The CGPJ's hearing, which was only intended to explain the facts to the judicial council, was opened after the Spanish justice minister, Lourdes Ciuró, denounced tweets published by the judge. Later, a further complaint was added, the petition for recusal of the judge, accepted by the Catalan High Court, for his lack of impartiality in a case that affected journalist Pilar Rahola. When these allegations were made public, the judge closed public access to his account.

Under a pseudonym

It was precisely the fact that he had acted covering up his real name which was the argument used by the judicial spokesperson of the disciplinary action to rule out opening any case against the judge. "The judge published the tweets under a pseudonym and in a private account, so it can be presumed that he acted in a private capacity using a name that did not reveal, either directly or indirectly, his membership of the judicial profession," argues the response to the Spanish minister's complaint.

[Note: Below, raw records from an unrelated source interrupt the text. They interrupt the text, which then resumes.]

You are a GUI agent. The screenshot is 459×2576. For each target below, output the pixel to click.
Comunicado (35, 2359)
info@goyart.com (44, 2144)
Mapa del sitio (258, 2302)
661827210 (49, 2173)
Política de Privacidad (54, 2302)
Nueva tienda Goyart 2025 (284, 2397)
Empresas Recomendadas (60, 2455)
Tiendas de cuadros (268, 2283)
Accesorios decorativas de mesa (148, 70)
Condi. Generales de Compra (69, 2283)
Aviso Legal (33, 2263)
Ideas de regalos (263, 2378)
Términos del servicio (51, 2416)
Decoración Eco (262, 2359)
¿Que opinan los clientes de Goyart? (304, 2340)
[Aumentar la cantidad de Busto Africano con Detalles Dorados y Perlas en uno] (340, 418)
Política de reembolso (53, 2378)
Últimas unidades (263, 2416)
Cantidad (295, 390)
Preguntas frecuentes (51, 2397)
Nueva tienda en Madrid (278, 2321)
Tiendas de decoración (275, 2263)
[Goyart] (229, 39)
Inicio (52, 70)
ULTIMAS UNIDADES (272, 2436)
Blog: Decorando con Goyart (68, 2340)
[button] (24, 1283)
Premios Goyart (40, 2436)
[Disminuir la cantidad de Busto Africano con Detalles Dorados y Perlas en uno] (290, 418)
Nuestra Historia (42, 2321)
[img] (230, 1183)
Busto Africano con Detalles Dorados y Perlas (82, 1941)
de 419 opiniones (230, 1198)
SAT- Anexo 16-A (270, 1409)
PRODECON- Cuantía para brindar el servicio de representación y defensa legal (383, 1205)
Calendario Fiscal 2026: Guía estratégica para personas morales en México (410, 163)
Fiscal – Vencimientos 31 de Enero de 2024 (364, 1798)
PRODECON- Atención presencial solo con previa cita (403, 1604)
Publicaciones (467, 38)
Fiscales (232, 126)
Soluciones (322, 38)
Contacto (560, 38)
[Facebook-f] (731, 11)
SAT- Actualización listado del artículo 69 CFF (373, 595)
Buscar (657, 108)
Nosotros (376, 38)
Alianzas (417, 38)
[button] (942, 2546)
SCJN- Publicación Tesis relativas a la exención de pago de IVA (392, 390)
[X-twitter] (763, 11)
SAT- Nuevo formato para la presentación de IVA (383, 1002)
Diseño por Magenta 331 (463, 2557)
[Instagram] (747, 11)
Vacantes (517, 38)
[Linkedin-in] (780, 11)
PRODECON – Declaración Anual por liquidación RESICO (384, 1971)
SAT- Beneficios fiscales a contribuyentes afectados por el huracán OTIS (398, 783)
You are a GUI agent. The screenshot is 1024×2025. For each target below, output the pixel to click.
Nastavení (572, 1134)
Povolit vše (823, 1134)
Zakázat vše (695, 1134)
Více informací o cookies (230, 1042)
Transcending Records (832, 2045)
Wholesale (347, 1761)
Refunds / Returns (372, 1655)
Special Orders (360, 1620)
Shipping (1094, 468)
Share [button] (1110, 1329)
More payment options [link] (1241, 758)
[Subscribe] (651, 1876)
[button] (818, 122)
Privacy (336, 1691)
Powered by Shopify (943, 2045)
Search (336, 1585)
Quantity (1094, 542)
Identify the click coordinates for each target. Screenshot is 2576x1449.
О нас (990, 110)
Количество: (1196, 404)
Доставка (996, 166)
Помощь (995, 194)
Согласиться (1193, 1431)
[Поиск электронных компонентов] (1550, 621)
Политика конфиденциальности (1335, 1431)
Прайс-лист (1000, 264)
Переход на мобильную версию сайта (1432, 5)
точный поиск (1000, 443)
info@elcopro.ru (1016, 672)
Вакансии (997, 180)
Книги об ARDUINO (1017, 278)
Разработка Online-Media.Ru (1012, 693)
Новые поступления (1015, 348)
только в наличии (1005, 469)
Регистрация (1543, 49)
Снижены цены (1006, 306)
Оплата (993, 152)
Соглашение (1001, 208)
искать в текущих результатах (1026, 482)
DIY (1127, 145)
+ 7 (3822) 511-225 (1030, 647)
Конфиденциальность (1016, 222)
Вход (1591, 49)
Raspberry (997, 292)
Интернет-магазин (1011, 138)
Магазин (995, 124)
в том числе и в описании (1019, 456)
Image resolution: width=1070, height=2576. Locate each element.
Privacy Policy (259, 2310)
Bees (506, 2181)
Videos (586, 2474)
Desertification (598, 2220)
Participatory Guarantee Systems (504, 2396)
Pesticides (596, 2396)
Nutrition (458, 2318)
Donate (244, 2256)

In addition, according to the judge spokesperson, the judge's tweets do not fall into the categories for which judges' freedom of expression is limited, as provided in Spain's Judicial Power Act (LOPJ). The categories affected are statements that imply the disclosure of secrets, serious confrontations with authorities in their area of activity, corrections to jurisdictional actions taken by other judicial professionals, or a lack of due consideration.

twit @EstadoCharnego Randy Watson
Capture of tweets by Randy Watson that led to the Catalan government's complaint to the CGPJ

Translation of tweets by "Randy Watson":
"They're very funny, they play games with the professionalism of judges so that we treat them impartially, but when they don't like it they are totally hostile to judges. This isn't abuse of authority, it's reciprocity."
"Possibly it's time for we judges to reject any petition from the Catalan government, whether they're in the right or not."

Judicial ethics

The report to the CGPJ also states that the breaches of the principles of judicial ethics to which the minister appeals in her complaint fall outside those requiring disciplinary action and that this was agreed by the full CGPJ in December 2016 when they determined that "the hypothetical violations of the principles of judicial ethics have no disciplinary consequences as long as the conduct in question does not fit into any of the disciplinary infractions listed in the LOPJ."

 

With regard to the TSJC's statements on the challenge to the judge in officiating over Rahola's trial, the report admits that the tweets raise doubts about the appearance of impartiality. In this regard, it recalls that it is a very serious disciplinary offence to breach the duty to abstain in a court proceeding when there exists "manifest enmity" with a party.

However, it considers that the circumstances for the incident to constitute an offence did not occur at this point either, because the fact that a judge does not withdraw from such a case "does not in itself constitute a disciplinary offence", but rather, it is only an offence when the judge omits to abstain "knowing" there is reason to do so. "In the case analyzed, the judge denied having a feeling of enmity towards the complainant and there was no prior personal communication between the two," it says, adding that the recusal of the judge was finally accepted not because of signs of manifest enmity but "due to the damaging of the appearance of impartiality which the tweets caused."